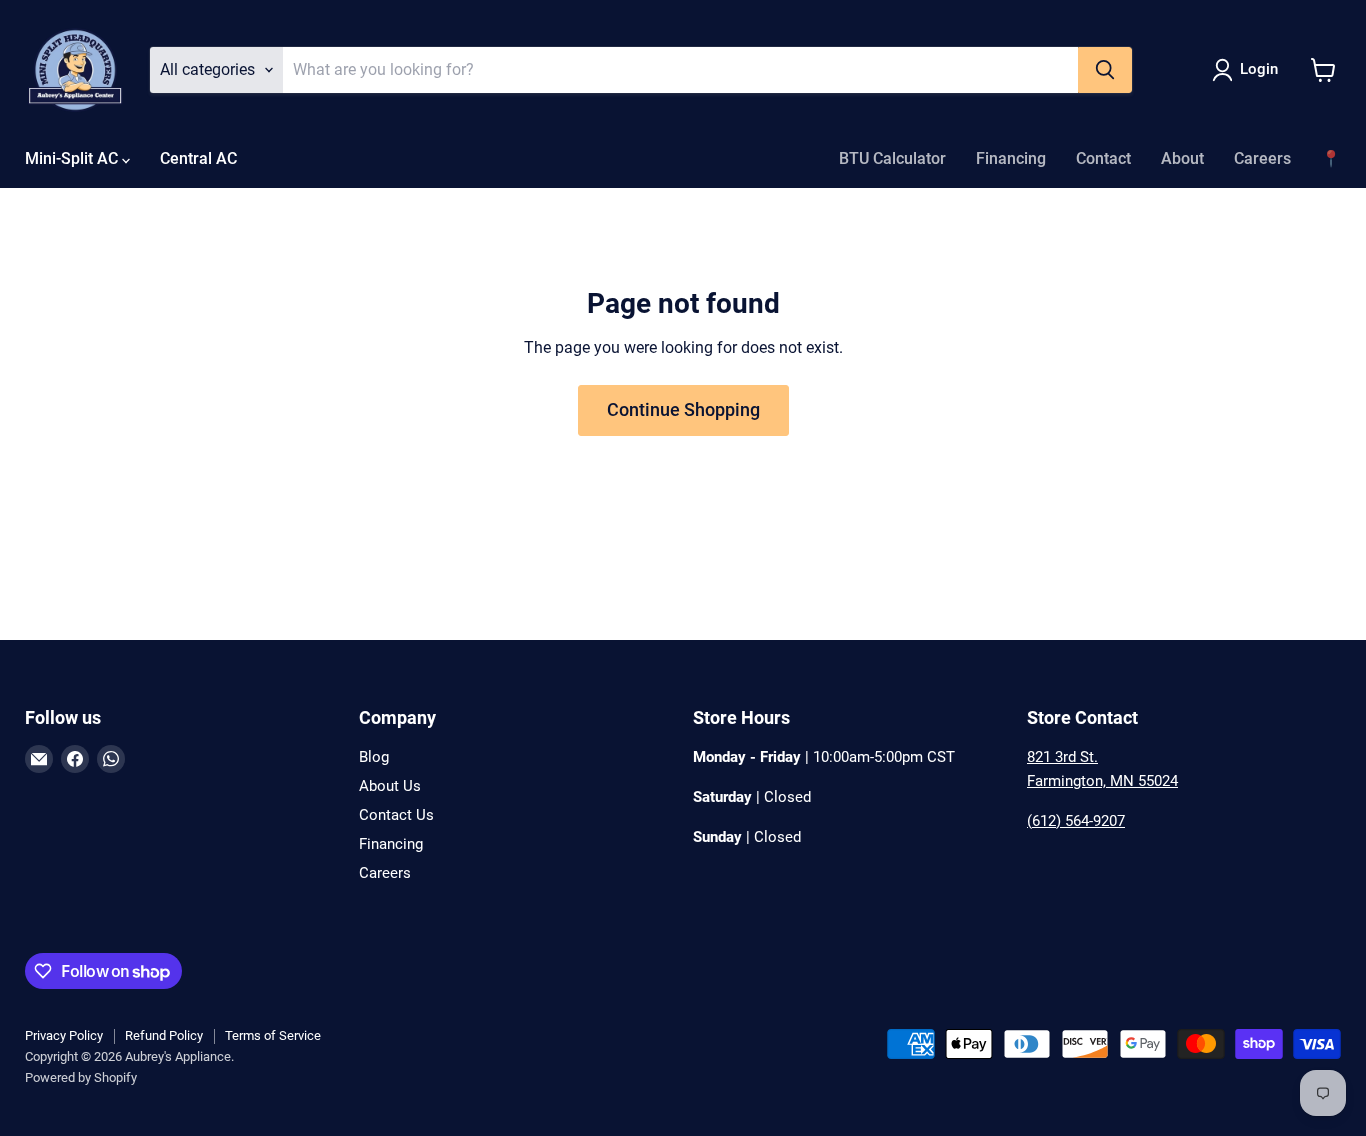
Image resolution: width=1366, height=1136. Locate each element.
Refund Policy (164, 1035)
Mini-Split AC (73, 158)
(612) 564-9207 (1076, 821)
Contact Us (396, 815)
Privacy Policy (64, 1035)
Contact (1103, 158)
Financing (1011, 158)
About (1182, 158)
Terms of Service (273, 1035)
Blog (374, 757)
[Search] (1105, 70)
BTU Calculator (892, 158)
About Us (390, 786)
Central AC (198, 158)
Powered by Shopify (81, 1077)
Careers (1262, 158)
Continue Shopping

■ ■ ■

EXERCISE INSTRUCTIONS.
Restate the listing word for word, pictures excluded.

TASK RESULT.
Image resolution: width=1366, height=1136. Locate each element.
Refund Policy (164, 1035)
Mini-Split AC (73, 158)
(612) 564-9207 (1076, 821)
Contact Us (396, 815)
Privacy Policy (64, 1035)
Contact (1103, 158)
Financing (1011, 158)
About (1182, 158)
Terms of Service (273, 1035)
Blog (374, 757)
[Search] (1105, 70)
BTU Calculator (892, 158)
About Us (390, 786)
Central AC (198, 158)
Powered by Shopify (81, 1077)
Careers (1262, 158)
Continue Shopping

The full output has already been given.